(Stored records)
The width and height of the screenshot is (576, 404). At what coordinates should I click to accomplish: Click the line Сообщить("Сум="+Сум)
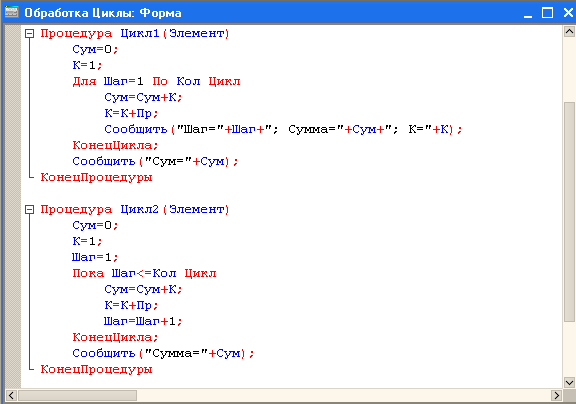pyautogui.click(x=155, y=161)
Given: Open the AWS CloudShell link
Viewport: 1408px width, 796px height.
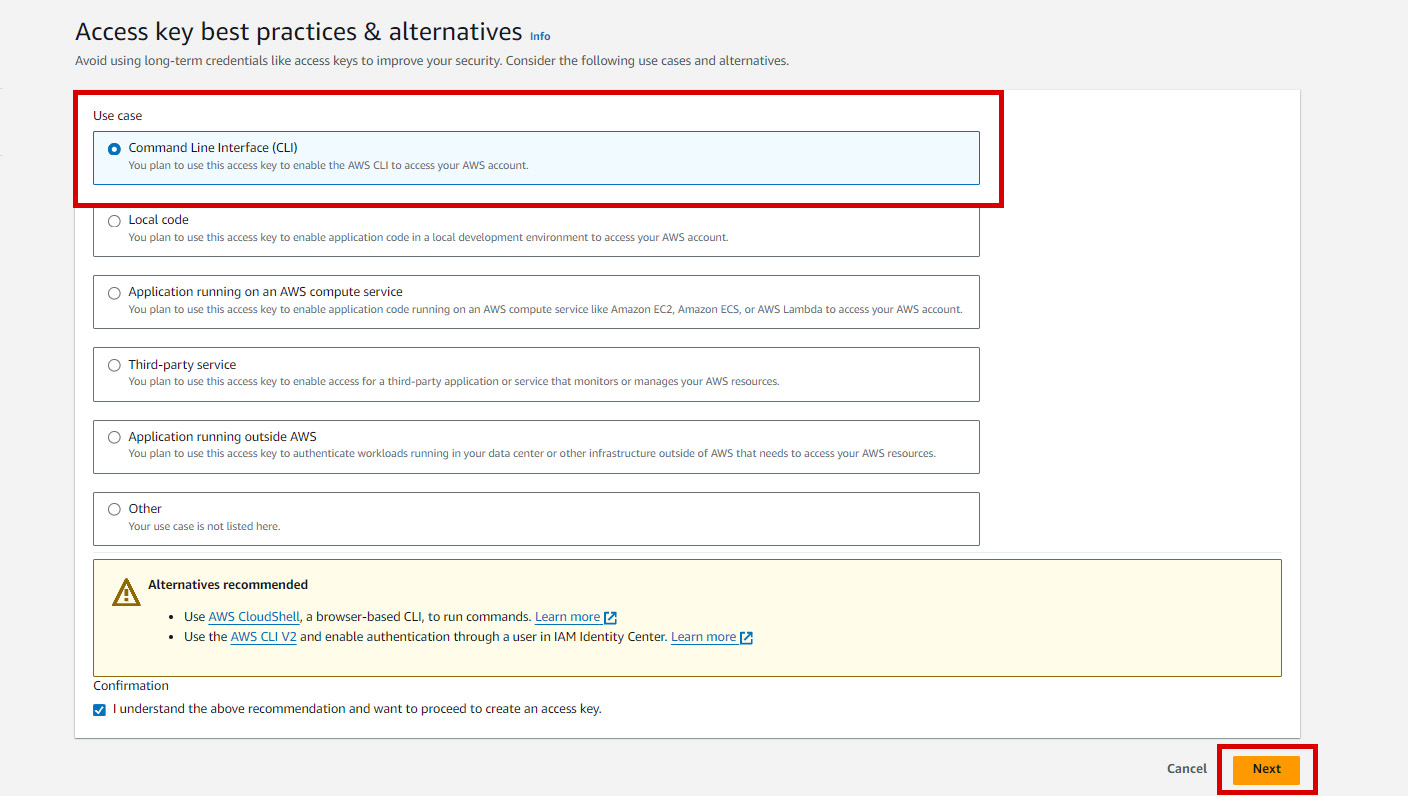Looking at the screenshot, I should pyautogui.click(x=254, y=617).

* * *

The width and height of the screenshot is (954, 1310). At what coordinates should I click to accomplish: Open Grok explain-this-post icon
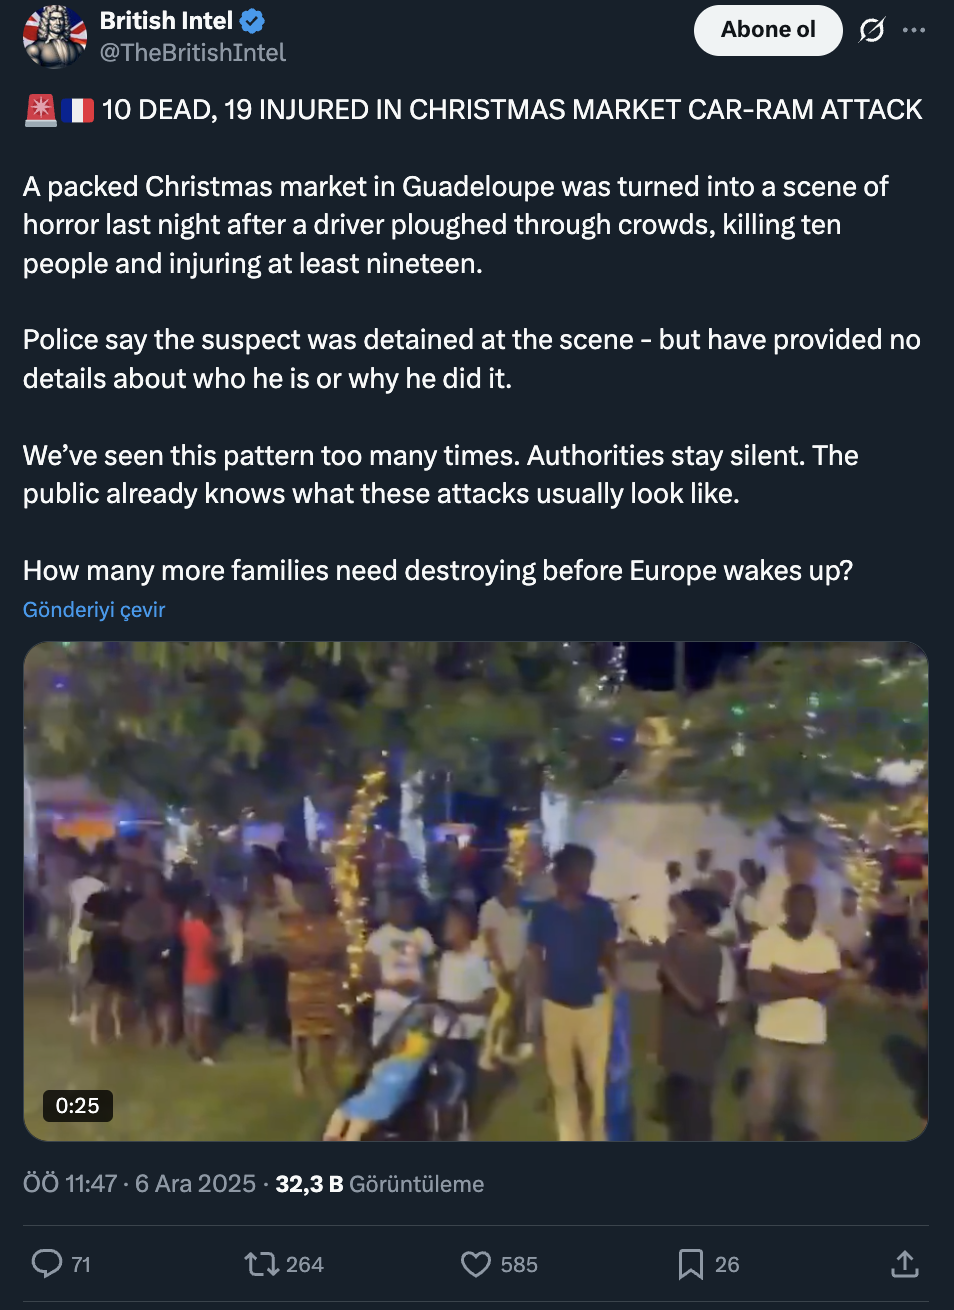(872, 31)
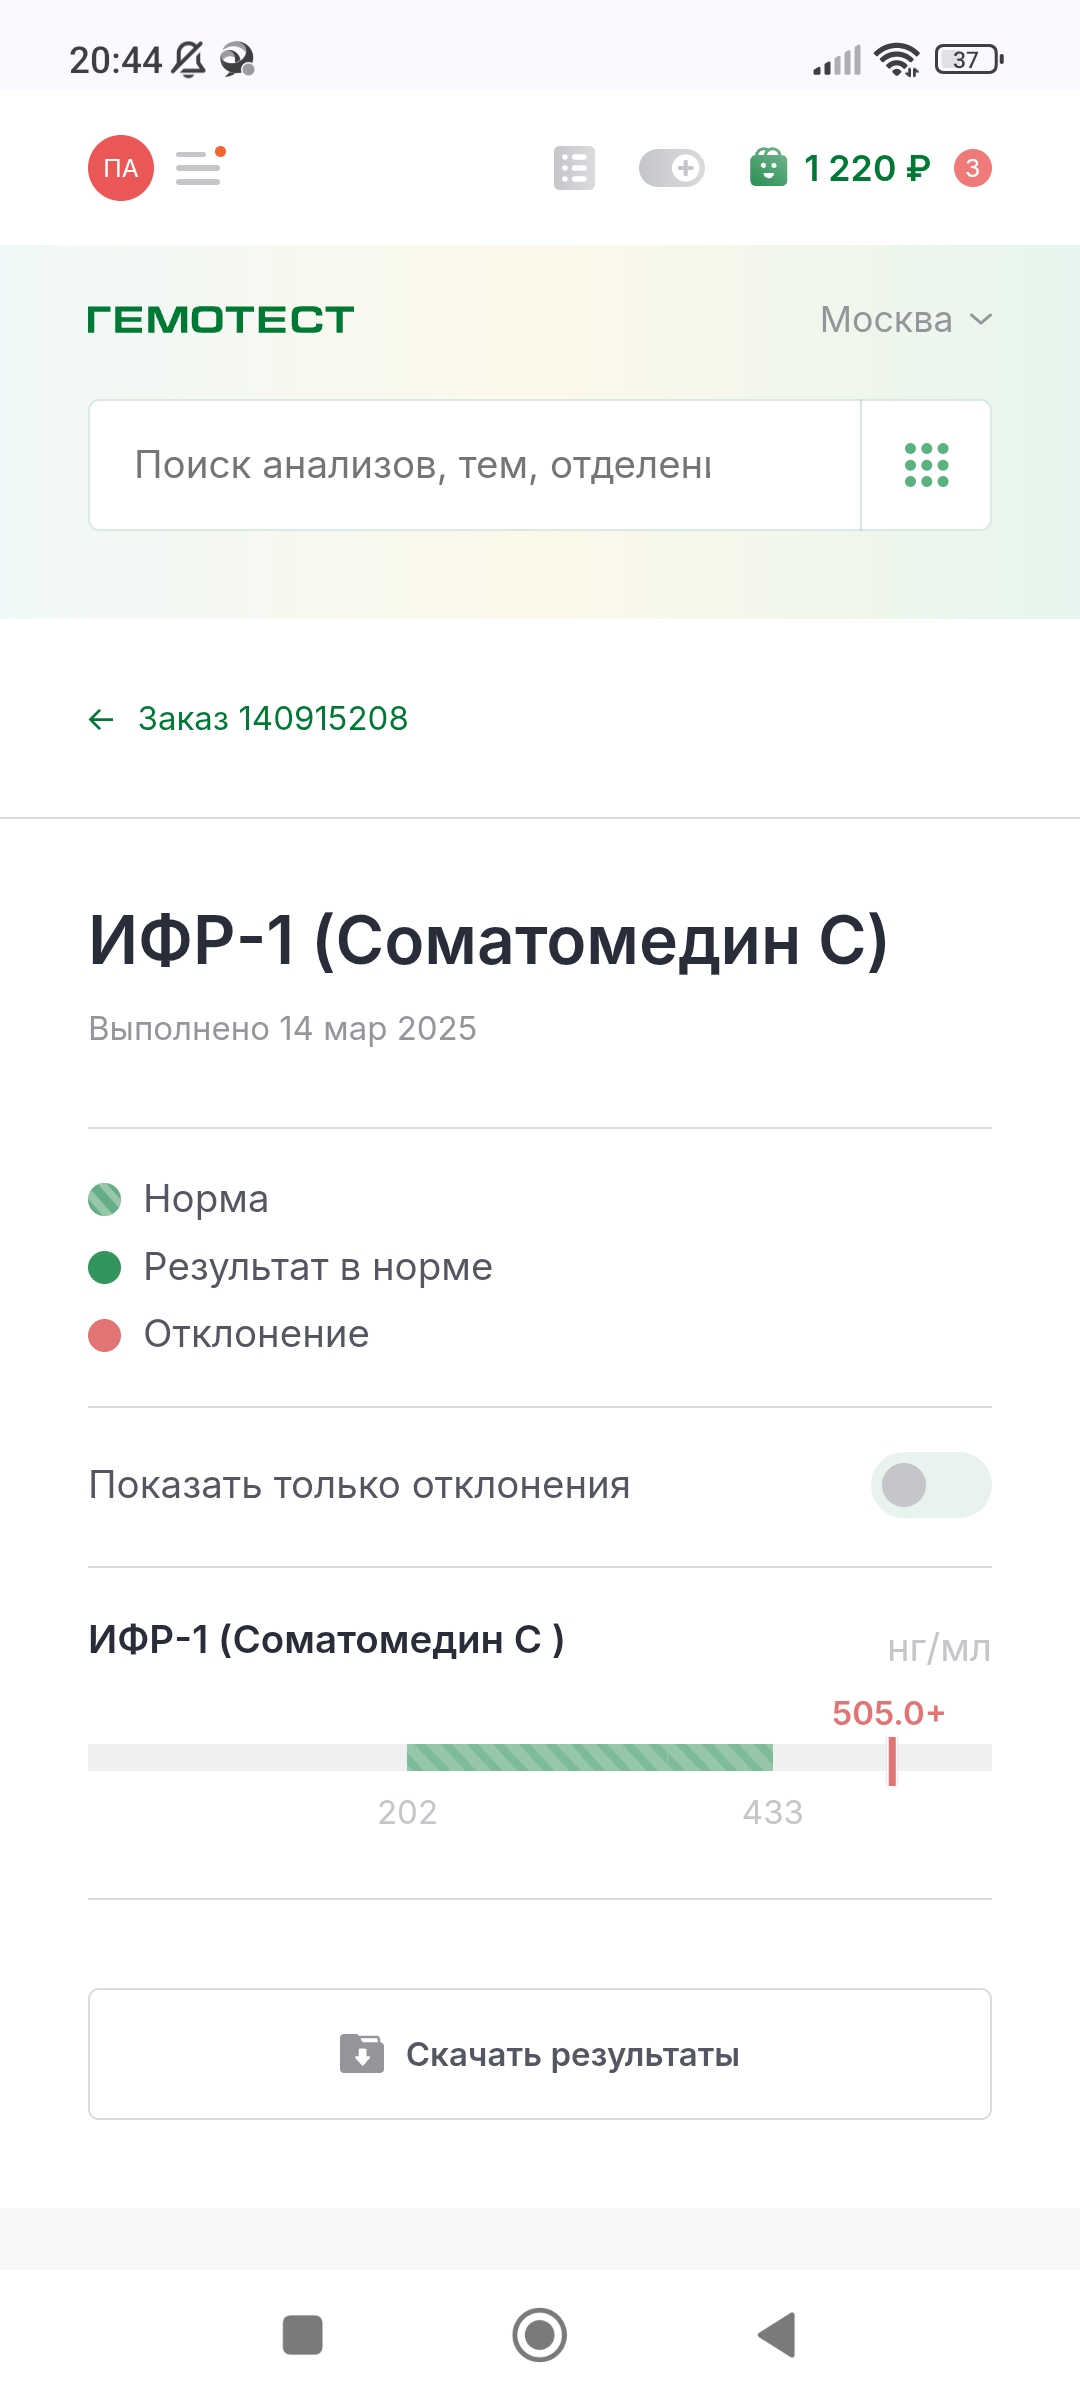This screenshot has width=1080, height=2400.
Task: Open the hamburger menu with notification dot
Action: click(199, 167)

...

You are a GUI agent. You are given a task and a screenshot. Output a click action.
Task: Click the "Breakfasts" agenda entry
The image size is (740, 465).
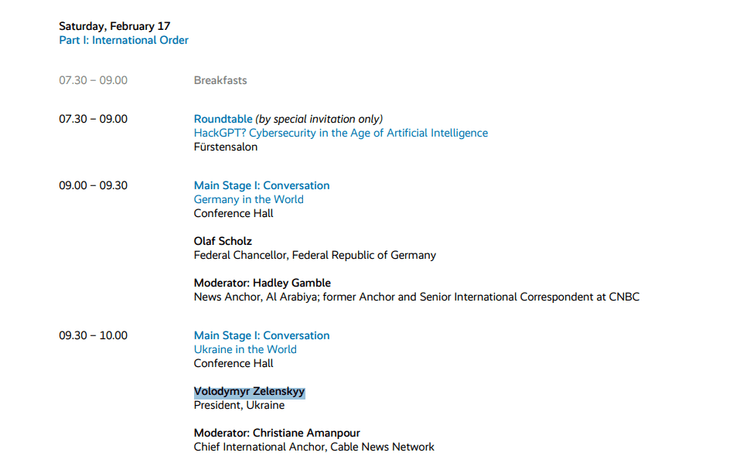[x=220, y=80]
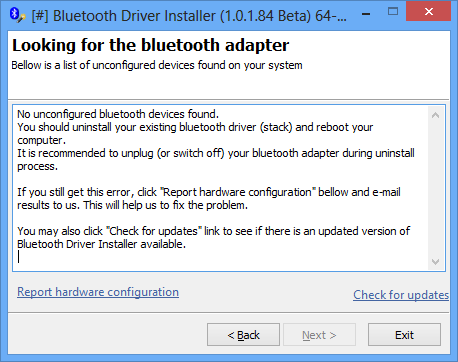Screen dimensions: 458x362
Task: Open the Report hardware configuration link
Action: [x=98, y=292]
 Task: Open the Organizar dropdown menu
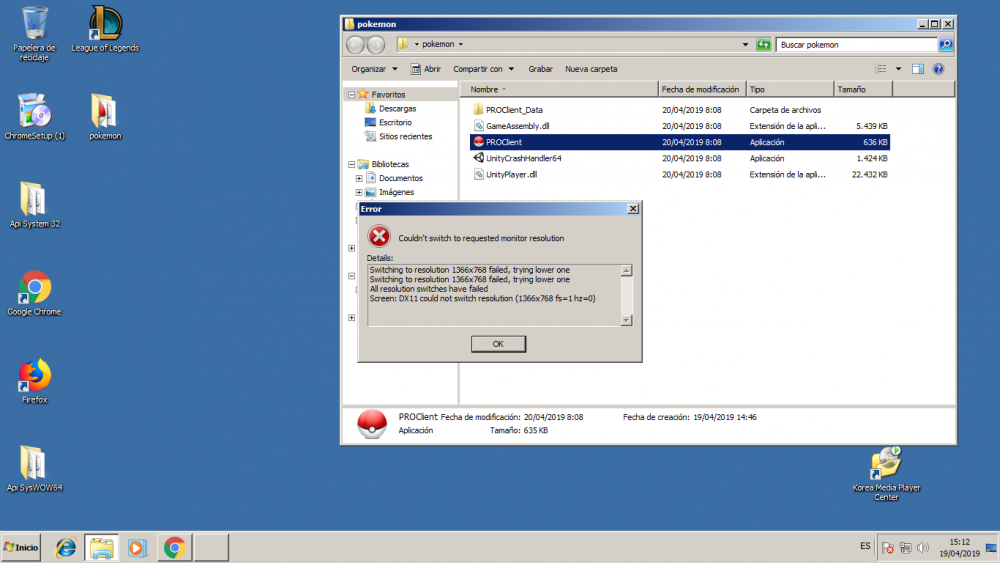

→ **What this task involves**
Every line above from the one with "The image size is (740, 465)." down to the one with "Task: Open the Organizar dropdown menu" must be written out exactly, and no picture may appear.

→ **Your response**
The image size is (740, 465).
[x=220, y=80]
Screen dimensions: 458x362
Task: Open the Report hardware configuration link
Action: [x=98, y=292]
 Task: Open the Organizar dropdown menu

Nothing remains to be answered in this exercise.